Okay so if I understand it correctly then the invalidation in
sync_for_device is to force any writes to be flushed out, and the
invalidation in sync_for_cpu is to flush out any speculative reads.
So without speculative reads then the sync_for_cpu portion is not
needed. You might want to determine if the core you are using
supports the speculative reads, if not you might be able to get away
without having to do the sync_for_cpu at all.
>> The point I was trying to make is that you are invalidating the cache
>> in both the sync_for_device and sync_for_cpu. Do you really need that
>> for ARM or do you need to perform the invalidation on sync_for_device
>> if that may be pushed out anyway? If you aren't running with with
>> speculative look-ups do you even need the invalidation in
> I'm not lowlevel arm guru and I don't know for sure. Probably another
> CPU core can be accessing locations neighbor page, causing specilative
> load of locations in DMA page.
>> Changing the driver code for this won't necessarily work on all
>> architectures, and on top of it we have some changes planned which
>> will end up making the pages writable in the future to support the
>> ongoing XDP effort. That is one of the reasons why I would not be
>> okay with changing the driver to make this work.

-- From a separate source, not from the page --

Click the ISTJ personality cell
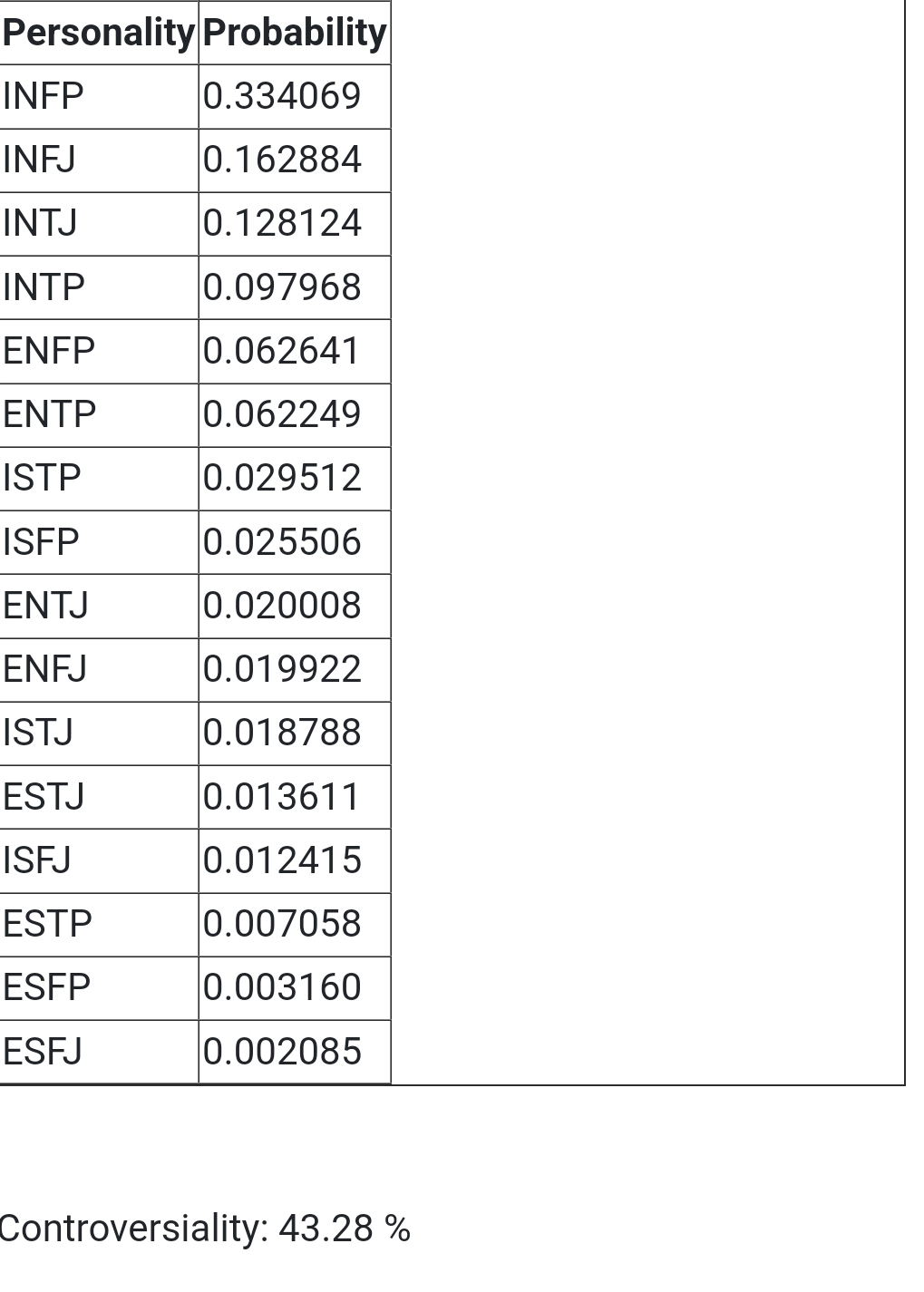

> Well I was not really serious about removing that sync_for_device() in
> mainline :) Although >20% throughput win that this provides is
I agree the improvement is pretty impressive. The think is there are
similar gains we can generate on x86 by stripping out bits and pieces
that are needed for other architectures. I'm just wanting to make
certain we aren't optimizing for one architecture at the detriment of
> But what about doing something safer, e.g. adding a bit of tracking and
> only sync_for_device() what was previously sync_for_cpu()ed? Will you
> accept that?
The problem is that as we move things over for XDP we will be looking
at having the CPU potentially write to any spot in the region that was
mapped as we could append headers to the front or pad data onto the
end of the frame. It is probably safest for us to invalidate the
entire region just to make sure we don't have a collision with
something that is writing to the page.
So for example in the near future I am planning to expand out the
DMA_ATTR_SKIP_CPU_SYNC DMA attribute beyond just the ARM architecture
to see if I can expand it for use with SWIOTLB. If we can use this on
unmap we might be able to solve some of the existing problems that
required us to make the page read-only since we could unmap the page
without invalidating any existing writes on the page.